— START EXCERPTED PASSAGE —

Closed lahsivjar closed 2 months ago
The root cause of this is that the Reslice
function (ref) in APM data falsely assumes that the whole capacity of the slice is non-nil. The below test case can be used to reproduce the panic:
func TestBadReslice(t *testing.T) {
metadata := `{"metadata": {"service": {"name": "1234_service-12a3","node": {"configured_name": "node-123"},"version": "5.1.3","environment": "staging","language": {"name": "ecmascript","version": "8"},"runtime": {"name": "node","version": "8.0.0"},"framework": {"name": "Express","version": "1.2.3"},"agent": {"name": "elastic-node","version": "3.14.0"}},"user": {"id": "123user", "username": "bar", "email": "bar@user.com"}, "labels": {"tag0": null, "tag1": "one", "tag2": 2}, "process": {"pid": 1234,"ppid": 6789,"title": "node","argv": ["node","server.js"]},"system": {"hostname": "prod1.example.com","architecture": "x64","platform": "darwin", "container": {"id": "container-id"}, "kubernetes": {"namespace": "namespace1", "pod": {"uid": "pod-uid", "name": "pod-name"}, "node": {"name": "node-name"}}},"cloud":{"account":{"id":"account_id","name":"account_name"},"availability_zone":"cloud_availability_zone","instance":{"id":"instance_id","name":"instance_name"},"machine":{"type":"machine_type"},"project":{"id":"project_id","name":"project_name"},"provider":"cloud_provider","region":"cloud_region","service":{"name":"lambda"}}}}`
errstacktrace := `{"error": {"id": "cdefab0123456789", "trace_id": null, "timestamp": 1533826745999000,"exception": {"message": "Cannot read property 'baz' no defined", "stacktrace": [{"classname": "cl1", "abs_path": "abs_path1"}, {"classname": "cl2", "abs_path": "abs_path2"}, {"classname": "cl3", "abs_path": "abs_path3"}, {"classname": "cl4", "abs_path": "abs_path4"}, {"classname": "cl5", "abs_path": "abs_path5"}]}}}`
batchProcessor := modelpb.ProcessBatchFunc(func(ctx context.Context, batch *modelpb.Batch) error {
return nil
})
p := NewProcessor(Config{
MaxEventSize: 100 * 1024,
Semaphore: semaphore.NewWeighted(1),
})
// Below, we try to emulate a case where all of the capacity of Error#Exception#Stacktrace slice
// is not populated with non-nil values. In practical cases, this could happen with OTLP handling
// of exceptions: https://github.com/elastic/apm-data/blob/cee5ac3fc5f2ee66f156133992882cae758e2b66/input/otlp/exceptions.go#L165
event1 := modelpb.APMEventFromVTPool()
event1.Error = modelpb.ErrorFromVTPool()
event1.Error.Exception = modelpb.ExceptionFromVTPool()
for i := 0; i < 3; i++ {
// Add 3 so that reallocation makes the capacity 4
// this will cause the 4th element to be nil
event1.Error.Exception.Stacktrace = append(event1.Error.Exception.Stacktrace, modelpb.StacktraceFrameFromVTPool())
}
require.Equal(t, 4, cap(event1.Error.Exception.Stacktrace))
event1.ReturnToVTPool()
event2 := modelpb.APMEventFromVTPool()
payload2 := strings.Join([]string{metadata, errstacktrace}, "\n")
err := p.HandleStream(
context.Background(), event2,
strings.NewReader(payload2), 10, batchProcessor,
&Result{},
)
require.NoError(t, err)
}
I am working on a fix.

— END EXCERPTED PASSAGE —

- _TO BE DONE_:
1. In the issue comment, what does the Reslice function wrongly assume about the slice?
2. Reproduce word for word the part of the issue comment starting with "event1.Error = modelpb.ErrorFromVTPool()" and going on through "event2 := modelpb.APMEventFromVTPool()".

— START DATA EXTRACT —

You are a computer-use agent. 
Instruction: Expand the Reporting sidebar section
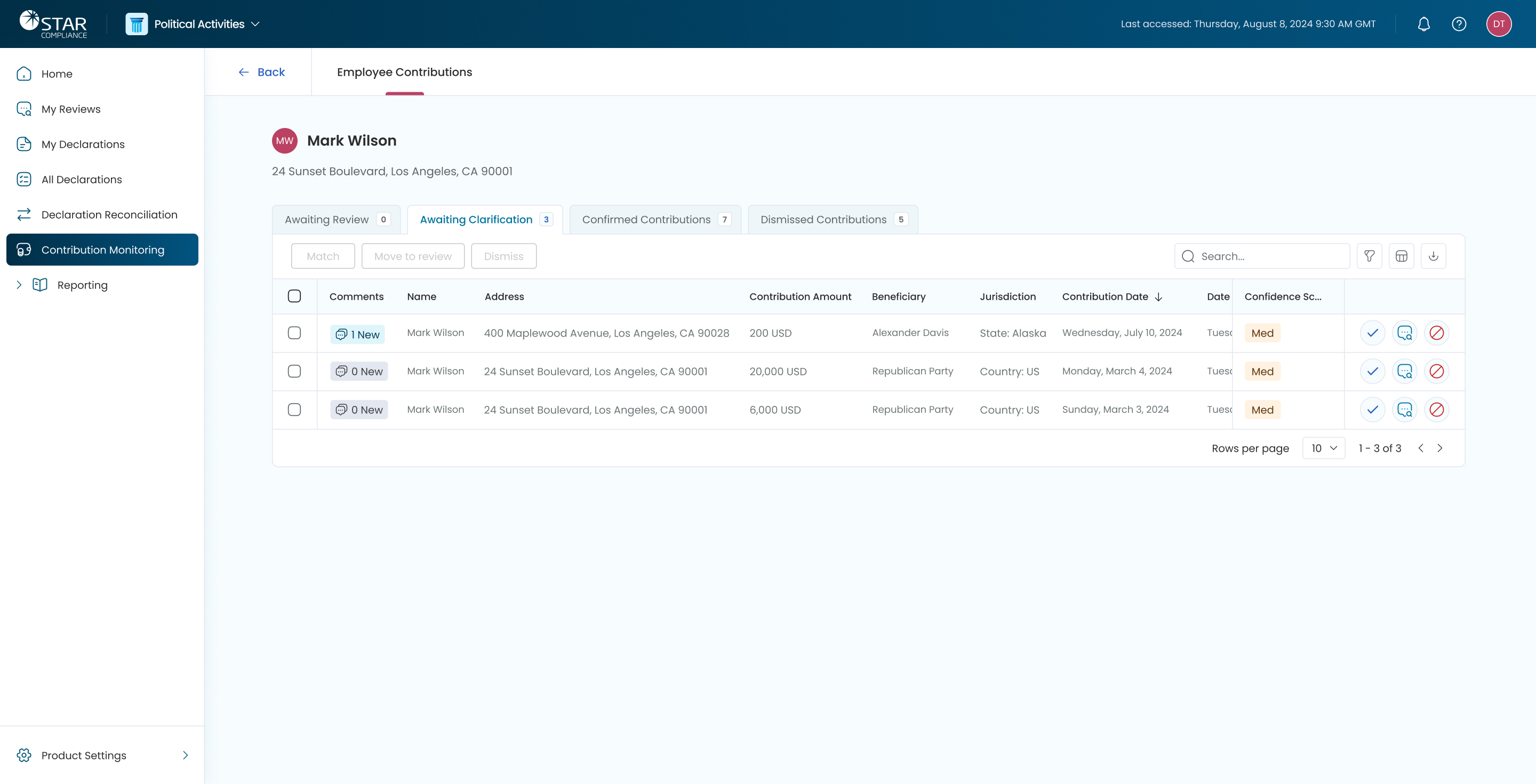point(19,285)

— END DATA EXTRACT —

- _SOLUTIONS BY TASK_:
1. It assumes that the whole capacity of the slice is non-nil.

2.
event1.Error = modelpb.ErrorFromVTPool()
event1.Error.Exception = modelpb.ExceptionFromVTPool()
for i := 0; i < 3; i++ {
// Add 3 so that reallocation makes the capacity 4
// this will cause the 4th element to be nil
event1.Error.Exception.Stacktrace = append(event1.Error.Exception.Stacktrace, modelpb.StacktraceFrameFromVTPool())
}
require.Equal(t, 4, cap(event1.Error.Exception.Stacktrace))
event1.ReturnToVTPool()
event2 := modelpb.APMEventFromVTPool()